The sad fact is that there is no bipartisan solution to the collapse of Obamacare, and there never will be. Democrats don’t want to roll back even the worst features of Barack Obama’s misbegotten health-care scheme. They oppose repealing the individual mandate, which forces people to buy insurance they don’t want and can’t afford. They oppose eliminating any Obamacare tax increases. They oppose scaling back the essential benefit package, or expanding insurance options.
Chuck Schumer’s idea of a negotiation is that Republicans surrender quietly and Democrats shower tens of billions more dollars in subsidies of insurance companies and Obamacare exchanges. This would be another government bailout of another industry wrecked by the government.
Barack Obama promised that his health-care scheme wouldn’t raise the deficit by a dime. Not even a nickel. Mark that down as yet another Obamacare broken promise. There’s no middle ground for compromise because there’s a fundamental conflict of visions of a correct health care plan. Democrats want single payer, governmentmanaged health care and Republicans — most of them — want a greater role for the free market, for competition, and for choice. Democrats concede privately and off the record that Obamacare can’t work and the death spiral in the insurance market will spin ever faster over the months and years no matter how many emergency cash payments Congress makes to keep the system afloat.

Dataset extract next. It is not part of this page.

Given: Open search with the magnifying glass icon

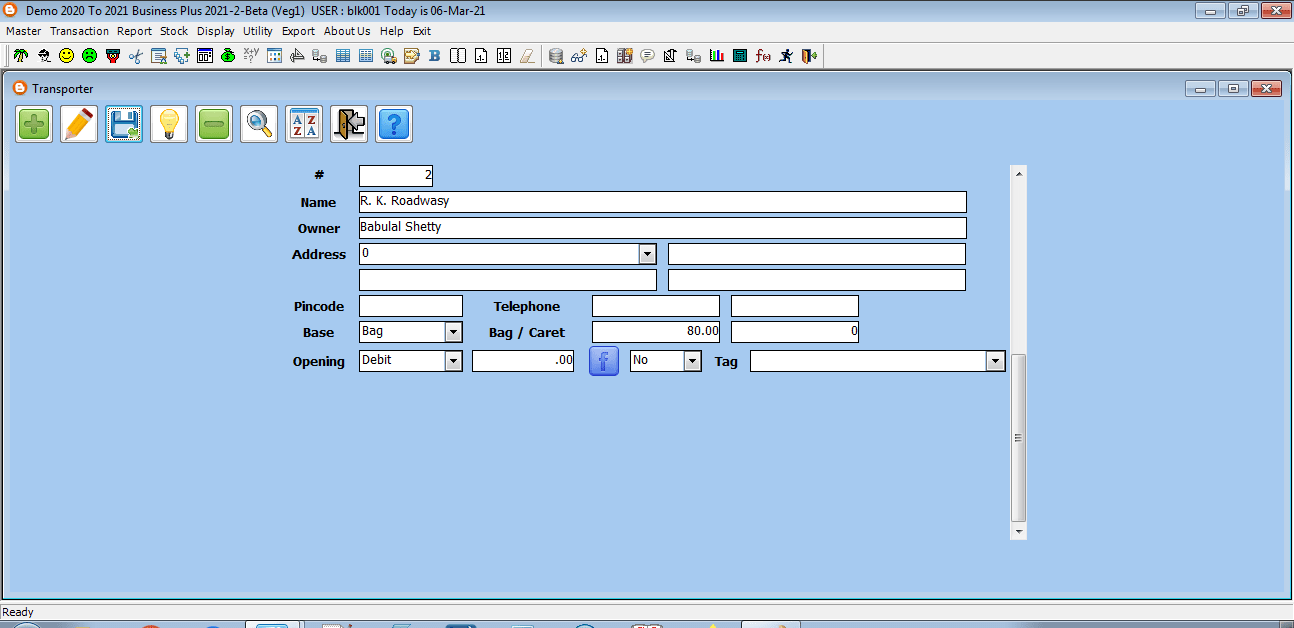Looking at the screenshot, I should point(259,125).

That’s when single-payer would fix everything, and someone at a government agency, perhaps the supervisor of the Xerox machine, would supervise your brain surgery.

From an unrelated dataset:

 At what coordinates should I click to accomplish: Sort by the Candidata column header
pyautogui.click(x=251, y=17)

Step one to actually fix things, the Republicans should announce they are unified (if they can manage it) in opposition to insurance bailouts because such bailouts inevitably become a recurring financial sink hole. Everyone sees that much.
Step two is for the GOP to make a good faith effort to repair Obamacare’s most glaring failures, by forcing roll call votes in the House and Senate on the most popular reform ideas. Every week there would be a new proposal to fix Obamacare.
The first week the congressional worthies would vote in both House and Senate to enable Americans to buy health insurance, like car insurance, across state lines. The second week they would tee up a vote to repeal the odious and un-American individual mandate tax. The third week they would vote to enable less expensive alternatives to Obamacare, such as low-cost health savings accounts. There would be votes to repeal the tax on medical devices.
The following week there would be a vote on requiring hospitals and doctors that receive federal payments to post on the internet, and in their offices, their prices for routine services and procedures, like a CAT scan or a colonoscopy. Patients could then shop around. Who could be against transparency and choice?
Democrats and their acolytes in the media complain that Republicans despise Obamacare but don’t have any good ideas about fixing it. Each of these reforms would lower costs and alleviate the financial pain and suffering that Obamacare has inflicted on millions of Americans. Some of these measures would actually pass as stand-alone bills, and that would be all to the good. But if, as is probable, Democrats unite to stand athwart everything, voters would know, as they take their dissatisfaction and rage to the polls, which party actually wants to fix a broken health care system, and which one doesn’t.